## PROBLEM DETAILS
Please rewrite all of the items below as a two-column CSV with the headers "text" and "answer", one row per item. Put each item's text and its answer in their own quoted fields, with line breaks replaced by spaces.

• • • • • • •

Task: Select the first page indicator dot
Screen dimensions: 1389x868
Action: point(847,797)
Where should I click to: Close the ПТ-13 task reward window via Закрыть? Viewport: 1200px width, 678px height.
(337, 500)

• • • • • • •

## RESPONSE TO THIS EXERCISE
text,answer
"Task: Select the first page indicator dot Screen dimensions: 1389x868","Action: point(847,797)"
"Where should I click to: Close the ПТ-13 task reward window via Закрыть? Viewport: 1200px width, 678px height.","(337, 500)"